Eröffnung des „Imasgo Atelier“ in Hammelbach

Ein neues Konzept der Hilfe zur Selbsthilfe startet

Hilfe mit Spenden für die Schaffung besserer Bildungschancen für Kinder in einem der ärmsten Länder der Welt ist die eine Seite der Aktivitäten der Birkenauer Gruppe „Christen für Afrika". Einen Schritt weiter gehen die begonnenen Projekte für berufliche Ausbildung, damit Schulabgänger eine Perspektive haben, selbst Geld zu verdienen und so die Entwicklung vor Ort voran zu bringen. Ausbildungen für Schneider und Weber laufen bereits, in der Vorbereitung befindet sich ein Ausbildungsgang für Elektrotechnik und Solaranlagen-Installation.

Viele junge Menschen versuchen darüber hinaus, sich mit traditionellem Kunsthandwerk ein Einkommen zu verschaffen, nur hapert es oft an Absatzmöglichkeiten.

Hier soll in Zukunft verstärkt durch fairen Handel eine Chancenverbesserung auf Augenhöhe erreicht werden.

Angedacht ist dazu ein mobiles Verkaufskonzept, das die in Imasgo hergestellten Waren über das Internet bekannt macht und sie im Imasgo Atelier zur Ansicht und zum Kauf anbietet. Außerdem werden Aktionsstände bei verschiedenen Gelegenheiten wie z.B. dem Nikolausmarkt in Birkenau dazu genutzt.

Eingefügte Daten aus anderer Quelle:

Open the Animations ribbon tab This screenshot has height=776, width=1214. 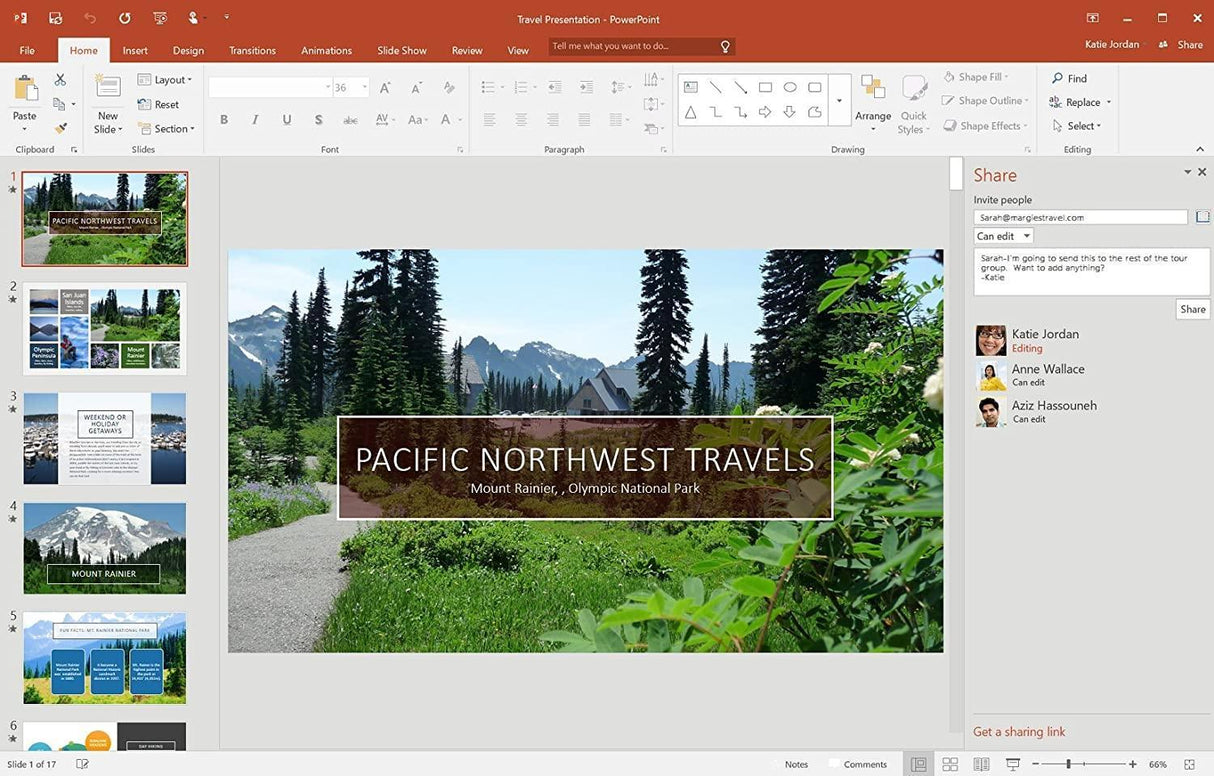(326, 50)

Hier finden Sie eine Liste der bisher verfügbaren Artikel aus Burkina Faso: ImasgoAtelier-Katalog

 

 

Einladung zur Eröffnung des Imasgo Ateliers.

Der Wackellöwe - viele Figuren dieser Art erstellt ein Künstler aus der Katechetensschule in Imasgo.

Dame aus Bronze.

Mit einem afrikanischen Eröffnungsfest soll dieses Konzept nun im „Imasgo Atelier“ in Hammelbach, Auf der Hard 22 gestartet werden.

Dort ist Martine Rüdinger, seit 2013 Mitglied der „Christen für Afrika“ aktiv und lädt alle Interessierten für das Wochenende 24. und 25. Juni ein. Rüdinger hat mehrfach einige Wochen in Imasgo verbracht und ist bestens vertraut mit der Situation vor Ort.

Das „Imasgo Atelier“ ist Teil der neuen Strategie. In Hammelbach werden direkt aus Imasgo mitgebrachte Artikel angeboten. Darüber hinaus wurden größere Mengen burkinischer Kunsthandwerk-Artikel vom zentralen Einkaufslager für Weltläden aus Münsterschwarzach geholt. Burkina Faso soll der Schwerpunkt der verkauften Artikel sein – gute Ideen werden aber auch aus anderen Ländern angeboten, nicht zuletzt um auszutesten, was in unserer Region verkäuflich ist und was weniger gut. Die Auswertung darüber soll wiederum in Imasgo zur Diskussion gestellt werden, um zukünftige Aufträge besser planen zu können.

Das vielfältige Eröffnungs-Programm startet am Samstag um 17 Uhr, am Sonntag um 11 Uhr und bietet neben dem Verkauf von kunsthandwerklichen Artikeln: Trommelabend am Samstag mit der Gruppe Tako Lulu (ab 20:30), Trommelworkshop mit Frau Morweiser am Sonntag; kulinarisch gibt es burkinische Spezialitäten wie, Dégué, Riz gras, Gemüse mit Erdnusssoße, Zommkom (eau de bienvenue) und Bissap, außerdem frische Mangos, gebackene Kochbananen, frittierte Yams. Kaffee und Kuchen wird ebenfalls angeboten.

Aktiv können Besucher sich beteiligen beim Selbst herstellen von Ketten mit Perlen aus Burkina Faso, bei der Herstellung von kleinen Canaris (Tongefäße zum Kochen z.B. von Suppen). Eine Fotoausstellung, Informationen über die Projekte in Imasgo und eine Schmuckbörse – Besucher können ausgedienten Schmuck mitbringen - runden das Angebot ab.

 

 

Elegante Tasche im typisch burkinischen Design.

 

 

 

Viele kreative Formen von Fahrrädern, Mopeds, Autos aus allen metallischen Resten, die die Künstler finden gibt es ebenso wie Kronkorken-Topfuntersetzer u.a.